Durch Eigenleistungen, auch Muskelhypothek genannt, kannst du zwar Geld sparen, aber nicht zwangsläufig den Eigenkapitalanteil senken. Du solltest dich dabei nicht überschätzen, denn du benötigst nicht nur die nötigen Fähigkeiten, sondern auch viel Zeit dafür. Im Zweifel wirst du jeden Abend und jedes Wochenende auf der Baustelle verbringen.
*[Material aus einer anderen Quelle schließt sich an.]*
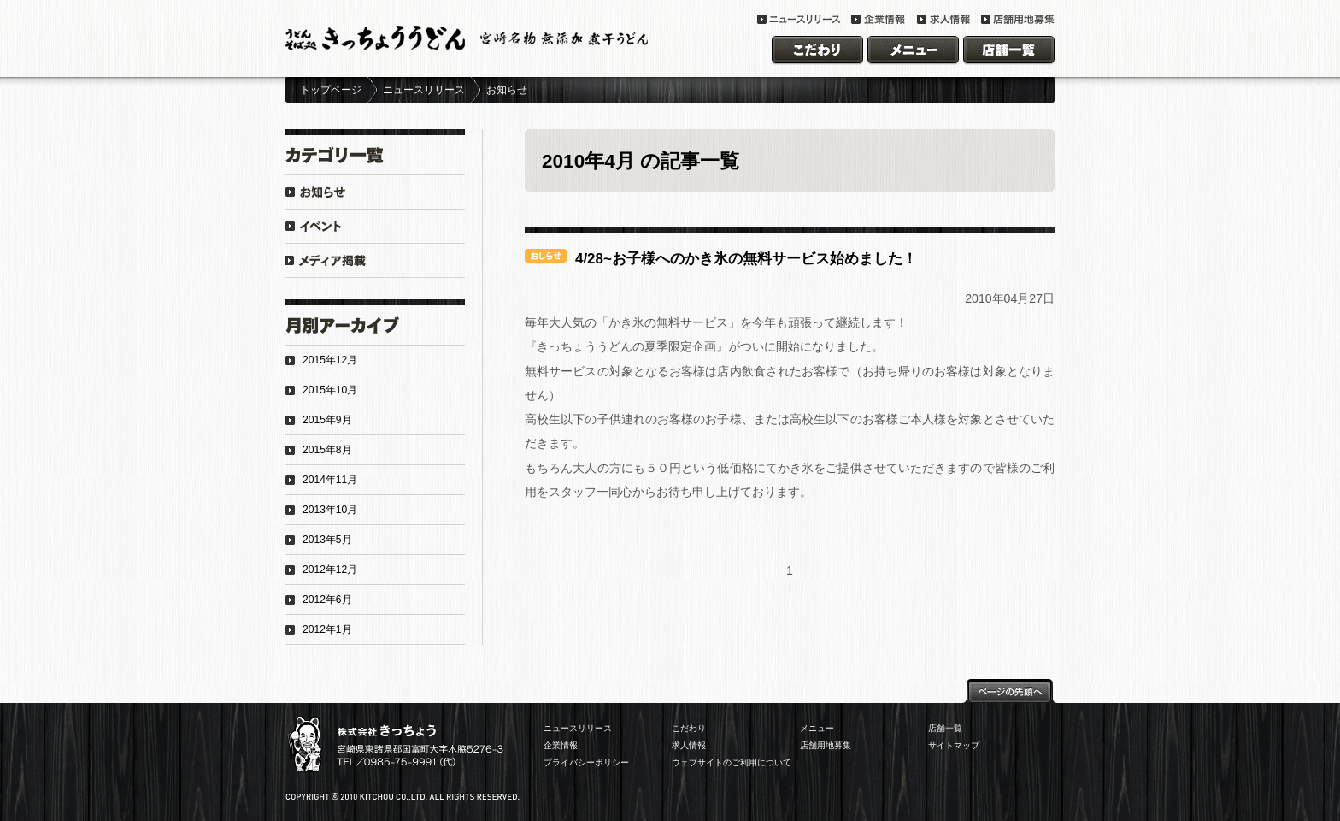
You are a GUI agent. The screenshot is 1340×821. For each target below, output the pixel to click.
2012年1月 (327, 629)
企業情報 (561, 745)
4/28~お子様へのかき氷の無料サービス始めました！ (746, 259)
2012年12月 (330, 570)
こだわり (689, 728)
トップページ (330, 90)
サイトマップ (953, 745)
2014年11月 (330, 480)
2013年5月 (327, 540)
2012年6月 (327, 599)
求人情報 (689, 745)
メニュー (817, 728)
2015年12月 (330, 360)
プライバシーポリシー (586, 762)
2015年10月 (330, 390)
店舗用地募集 (825, 745)
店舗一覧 (945, 728)
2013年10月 (330, 510)
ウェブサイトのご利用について (731, 762)
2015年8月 (327, 450)
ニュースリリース (424, 90)
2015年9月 (327, 420)
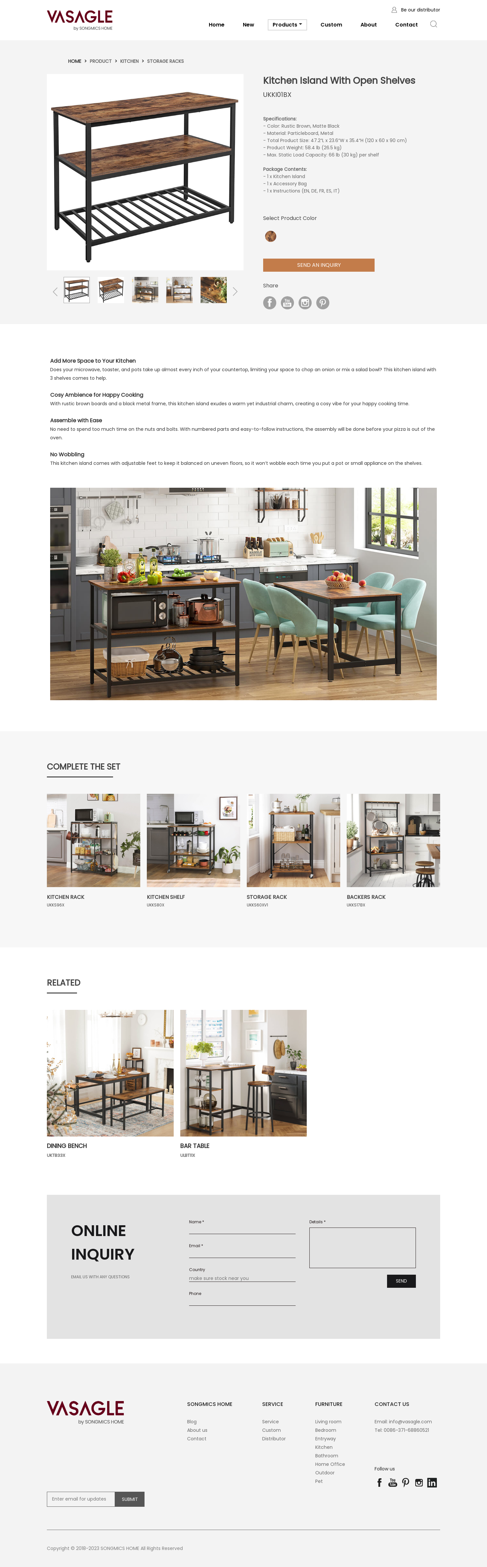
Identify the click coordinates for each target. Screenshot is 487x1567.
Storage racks (165, 61)
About (368, 24)
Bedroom (325, 1430)
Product (101, 61)
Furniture (328, 1404)
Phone (195, 1293)
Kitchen (129, 61)
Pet (319, 1481)
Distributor (274, 1438)
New (248, 24)
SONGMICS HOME (209, 1404)
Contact (406, 24)
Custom (331, 24)
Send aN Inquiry (319, 265)
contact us (392, 1404)
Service (270, 1421)
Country (197, 1269)
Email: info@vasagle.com (403, 1421)
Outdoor (325, 1472)
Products (287, 25)
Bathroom (326, 1455)
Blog (192, 1421)
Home (216, 24)
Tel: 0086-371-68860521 (402, 1430)
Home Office (330, 1464)
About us (197, 1430)
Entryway (325, 1438)
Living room (328, 1421)
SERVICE (272, 1404)
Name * (196, 1222)
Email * (196, 1245)
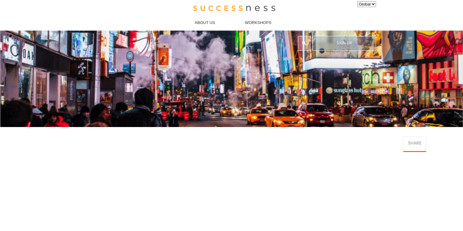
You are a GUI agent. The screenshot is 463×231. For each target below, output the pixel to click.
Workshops (258, 22)
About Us (205, 22)
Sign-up (344, 43)
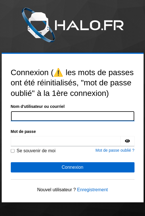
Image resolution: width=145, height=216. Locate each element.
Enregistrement (92, 189)
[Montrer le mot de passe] (127, 141)
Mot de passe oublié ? (115, 150)
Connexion (72, 167)
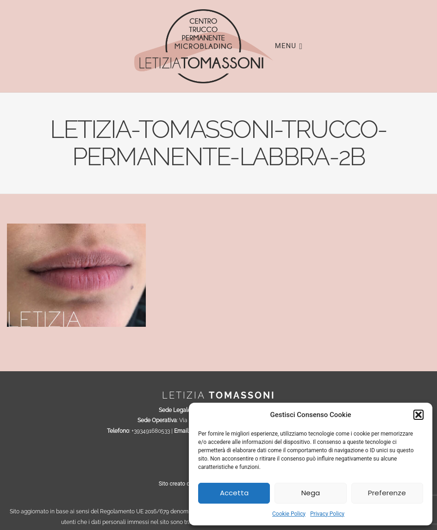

Wenn die Laufzeit vorüber ist.

Die Zeit vergeht im Flug. Ob 5, 10 oder 15 Jahre: Irgendwann ist die Zinsbindungsfrist abgelaufen, aber du stehst vielleicht noch immer mit einem Restbetrag bei deiner Bank in der Kreide. Deswegen macht es sich bezahlt, diesen Tag schon früh zu planen. Wirst du eine Anschlussfinanzierung benötigen oder bist du in der Lage die Restschuld aus eigener Kraft in einem Stück abzulösen? Wenn du über die Kreditlaufzeit gut gewirtschaftet und Vermögen angespart hast, kannst du den Restbetrag vielleicht teilweise oder sogar komplett tilgen. Wenn nicht, bleibt entweder der gewinnbringende Verkauf oder ein neuer Kredit. Womit wir wieder oben angelangt wären.